=== Exercise ===
Where the material below has a line containing "Select the IS_RETURN column header", start repeating exactly, and keep going through the line containing "Given: Open the", with no other lines.

START The data

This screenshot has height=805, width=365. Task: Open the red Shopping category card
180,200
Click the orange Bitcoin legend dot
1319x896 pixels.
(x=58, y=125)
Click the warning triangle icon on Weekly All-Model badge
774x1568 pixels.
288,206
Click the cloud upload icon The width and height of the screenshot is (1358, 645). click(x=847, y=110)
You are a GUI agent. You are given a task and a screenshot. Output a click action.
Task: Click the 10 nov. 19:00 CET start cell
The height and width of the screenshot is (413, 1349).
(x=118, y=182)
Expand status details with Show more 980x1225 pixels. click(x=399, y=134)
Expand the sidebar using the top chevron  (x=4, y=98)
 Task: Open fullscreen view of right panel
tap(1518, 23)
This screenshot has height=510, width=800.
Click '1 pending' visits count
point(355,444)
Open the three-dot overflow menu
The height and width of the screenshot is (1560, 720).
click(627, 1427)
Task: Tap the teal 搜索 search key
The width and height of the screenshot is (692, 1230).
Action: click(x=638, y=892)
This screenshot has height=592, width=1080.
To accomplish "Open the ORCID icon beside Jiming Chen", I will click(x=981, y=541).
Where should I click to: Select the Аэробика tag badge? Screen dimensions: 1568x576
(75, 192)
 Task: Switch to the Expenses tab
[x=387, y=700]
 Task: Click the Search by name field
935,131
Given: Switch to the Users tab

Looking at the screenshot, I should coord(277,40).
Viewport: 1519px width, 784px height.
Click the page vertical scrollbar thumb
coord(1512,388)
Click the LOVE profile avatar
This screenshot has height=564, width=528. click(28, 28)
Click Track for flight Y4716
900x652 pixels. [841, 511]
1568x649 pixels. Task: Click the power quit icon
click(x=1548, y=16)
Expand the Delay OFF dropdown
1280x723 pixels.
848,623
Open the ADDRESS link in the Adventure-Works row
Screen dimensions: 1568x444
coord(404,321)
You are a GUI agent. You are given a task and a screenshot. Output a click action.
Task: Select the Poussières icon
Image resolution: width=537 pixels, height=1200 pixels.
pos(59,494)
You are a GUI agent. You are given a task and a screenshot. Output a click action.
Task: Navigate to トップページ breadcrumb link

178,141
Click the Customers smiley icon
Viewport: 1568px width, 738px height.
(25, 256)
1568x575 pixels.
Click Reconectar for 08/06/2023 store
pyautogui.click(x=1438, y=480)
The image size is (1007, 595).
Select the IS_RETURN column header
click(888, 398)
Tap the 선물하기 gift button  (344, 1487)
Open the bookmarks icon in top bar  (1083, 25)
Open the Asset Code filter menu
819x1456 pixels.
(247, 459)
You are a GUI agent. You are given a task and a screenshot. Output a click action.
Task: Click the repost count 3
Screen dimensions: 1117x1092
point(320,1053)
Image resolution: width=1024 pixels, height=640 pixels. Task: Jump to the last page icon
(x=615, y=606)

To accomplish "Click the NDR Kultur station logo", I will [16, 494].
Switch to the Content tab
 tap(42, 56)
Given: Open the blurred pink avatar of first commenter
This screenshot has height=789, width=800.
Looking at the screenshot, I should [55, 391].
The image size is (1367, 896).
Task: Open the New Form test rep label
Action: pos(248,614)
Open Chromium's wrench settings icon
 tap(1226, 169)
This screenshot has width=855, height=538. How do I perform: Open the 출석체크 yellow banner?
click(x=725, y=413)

END The data

=== Task solution ===
Select the IS_RETURN column header
click(888, 398)
Tap the 선물하기 gift button  (344, 1487)
Open the bookmarks icon in top bar  (1083, 25)
Open the Asset Code filter menu
819x1456 pixels.
(247, 459)
You are a GUI agent. You are given a task and a screenshot. Output a click action.
Task: Click the repost count 3
Screen dimensions: 1117x1092
point(320,1053)
Image resolution: width=1024 pixels, height=640 pixels. Task: Jump to the last page icon
(x=615, y=606)

To accomplish "Click the NDR Kultur station logo", I will [16, 494].
Switch to the Content tab
 tap(42, 56)
Given: Open the blurred pink avatar of first commenter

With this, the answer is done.